Give the entries again, word for word.

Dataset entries
═══

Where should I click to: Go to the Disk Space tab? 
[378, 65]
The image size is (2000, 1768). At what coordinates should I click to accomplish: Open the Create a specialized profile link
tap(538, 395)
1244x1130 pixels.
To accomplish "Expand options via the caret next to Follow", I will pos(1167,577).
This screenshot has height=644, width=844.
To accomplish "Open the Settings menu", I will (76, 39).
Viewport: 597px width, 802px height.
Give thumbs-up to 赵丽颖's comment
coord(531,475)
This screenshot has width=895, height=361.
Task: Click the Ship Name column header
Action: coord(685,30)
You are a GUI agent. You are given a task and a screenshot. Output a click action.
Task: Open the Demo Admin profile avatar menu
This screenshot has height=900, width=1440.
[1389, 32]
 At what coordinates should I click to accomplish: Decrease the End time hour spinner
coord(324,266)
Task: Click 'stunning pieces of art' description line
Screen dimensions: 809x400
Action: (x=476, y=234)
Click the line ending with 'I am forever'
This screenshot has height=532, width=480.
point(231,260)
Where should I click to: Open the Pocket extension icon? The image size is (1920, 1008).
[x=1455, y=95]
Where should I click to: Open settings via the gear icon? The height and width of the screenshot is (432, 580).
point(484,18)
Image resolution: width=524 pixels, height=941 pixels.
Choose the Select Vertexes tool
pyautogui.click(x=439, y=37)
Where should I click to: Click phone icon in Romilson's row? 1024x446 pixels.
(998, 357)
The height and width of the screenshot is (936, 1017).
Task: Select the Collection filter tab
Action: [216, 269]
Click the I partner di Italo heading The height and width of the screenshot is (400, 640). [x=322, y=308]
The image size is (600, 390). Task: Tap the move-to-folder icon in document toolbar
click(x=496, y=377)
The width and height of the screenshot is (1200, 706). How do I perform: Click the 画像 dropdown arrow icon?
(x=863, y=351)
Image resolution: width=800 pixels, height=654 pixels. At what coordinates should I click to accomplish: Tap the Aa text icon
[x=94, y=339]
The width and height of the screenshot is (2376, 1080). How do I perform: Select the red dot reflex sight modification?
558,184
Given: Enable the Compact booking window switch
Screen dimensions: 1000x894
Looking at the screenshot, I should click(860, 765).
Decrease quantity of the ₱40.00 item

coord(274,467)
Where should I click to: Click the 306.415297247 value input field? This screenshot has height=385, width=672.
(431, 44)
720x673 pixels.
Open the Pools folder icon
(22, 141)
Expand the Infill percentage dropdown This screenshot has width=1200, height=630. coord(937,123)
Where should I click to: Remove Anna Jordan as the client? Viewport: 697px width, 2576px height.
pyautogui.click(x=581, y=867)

═══

Response:
Where should I click to: Go to the Disk Space tab? 
[378, 65]
The image size is (2000, 1768). At what coordinates should I click to accomplish: Open the Create a specialized profile link
tap(538, 395)
1244x1130 pixels.
To accomplish "Expand options via the caret next to Follow", I will pos(1167,577).
This screenshot has height=644, width=844.
To accomplish "Open the Settings menu", I will (76, 39).
Viewport: 597px width, 802px height.
Give thumbs-up to 赵丽颖's comment
coord(531,475)
This screenshot has width=895, height=361.
Task: Click the Ship Name column header
Action: coord(685,30)
You are a GUI agent. You are given a task and a screenshot. Output a click action.
Task: Open the Demo Admin profile avatar menu
This screenshot has height=900, width=1440.
[1389, 32]
 At what coordinates should I click to accomplish: Decrease the End time hour spinner
coord(324,266)
Task: Click 'stunning pieces of art' description line
Screen dimensions: 809x400
Action: (x=476, y=234)
Click the line ending with 'I am forever'
This screenshot has height=532, width=480.
point(231,260)
Where should I click to: Open the Pocket extension icon? The image size is (1920, 1008).
[x=1455, y=95]
Where should I click to: Open settings via the gear icon? The height and width of the screenshot is (432, 580).
point(484,18)
Image resolution: width=524 pixels, height=941 pixels.
Choose the Select Vertexes tool
pyautogui.click(x=439, y=37)
Where should I click to: Click phone icon in Romilson's row? 1024x446 pixels.
(998, 357)
The height and width of the screenshot is (936, 1017).
Task: Select the Collection filter tab
Action: [216, 269]
Click the I partner di Italo heading The height and width of the screenshot is (400, 640). [x=322, y=308]
The image size is (600, 390). Task: Tap the move-to-folder icon in document toolbar
click(x=496, y=377)
The width and height of the screenshot is (1200, 706). How do I perform: Click the 画像 dropdown arrow icon?
(x=863, y=351)
Image resolution: width=800 pixels, height=654 pixels. At what coordinates should I click to accomplish: Tap the Aa text icon
[x=94, y=339]
The width and height of the screenshot is (2376, 1080). How do I perform: Select the red dot reflex sight modification?
558,184
Given: Enable the Compact booking window switch
Screen dimensions: 1000x894
Looking at the screenshot, I should click(860, 765).
Decrease quantity of the ₱40.00 item

coord(274,467)
Where should I click to: Click the 306.415297247 value input field? This screenshot has height=385, width=672.
(431, 44)
720x673 pixels.
Open the Pools folder icon
(22, 141)
Expand the Infill percentage dropdown This screenshot has width=1200, height=630. coord(937,123)
Where should I click to: Remove Anna Jordan as the client? Viewport: 697px width, 2576px height.
pyautogui.click(x=581, y=867)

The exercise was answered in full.